**WORK INSTRUCTIONS**
In the job creators piece, copy out everything from "Republican House leader" down to "to job destruction.", swapping "Fox News Sunday" for "Meet the Press".

**TEXT EXCERPT**

/---

Tuesday, January 10, 2012

Who Are the Job Creators?

            Between the time the most recent recession started in December 2007 and the bottom of the recession in June 2009, the U.S. economy lost over 8 million jobs.  Congress passed President Barack Obama’s $787 billion economic stimulus package in February 2009 and the economy began adding jobs in the summer, but the unemployment rate remained over 9.0 percent until the fall of 2011.  In November 2010 the President again sent the Congress a jobs package calling for over $450 billion in new spending and tax cuts to stimulate output and create new jobs.  The Republican Congress resisted and refused to pass the program because it contained tax increases on those earning over $1 million a year.  The tax increase was proposed as a way to pay for a tax cut in the Social Security payroll tax for middle and lower income Americans.  Republicans argued that the tax increase would reduce incentives for “job creators” and would actually kill jobs and prolong the negative effects of the recession.
            Republican House leader Eric Cantor (R, VA) argued on Fox News Sunday in November 2010 that, “I am not for raising taxes in a recession, especially when it comes to the job creators that we need so desperately to start creating jobs again.”  House Speaker John Boehner (R, Ohio) and Senate Minority Leader Mitch McConnell (R. Ky) have made similar arguments in an attempt to link the proposed tax increase to job destruction.

\---

**Some records**
/---

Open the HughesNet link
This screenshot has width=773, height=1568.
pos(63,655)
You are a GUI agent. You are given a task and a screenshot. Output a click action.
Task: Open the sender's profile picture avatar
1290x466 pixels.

\---

**CORRECT ANSWER**
Republican House leader Eric Cantor (R, VA) argued on Meet the Press in November 2010 that, “I am not for raising taxes in a recession, especially when it comes to the job creators that we need so desperately to start creating jobs again.”  House Speaker John Boehner (R, Ohio) and Senate Minority Leader Mitch McConnell (R. Ky) have made similar arguments in an attempt to link the proposed tax increase to job destruction.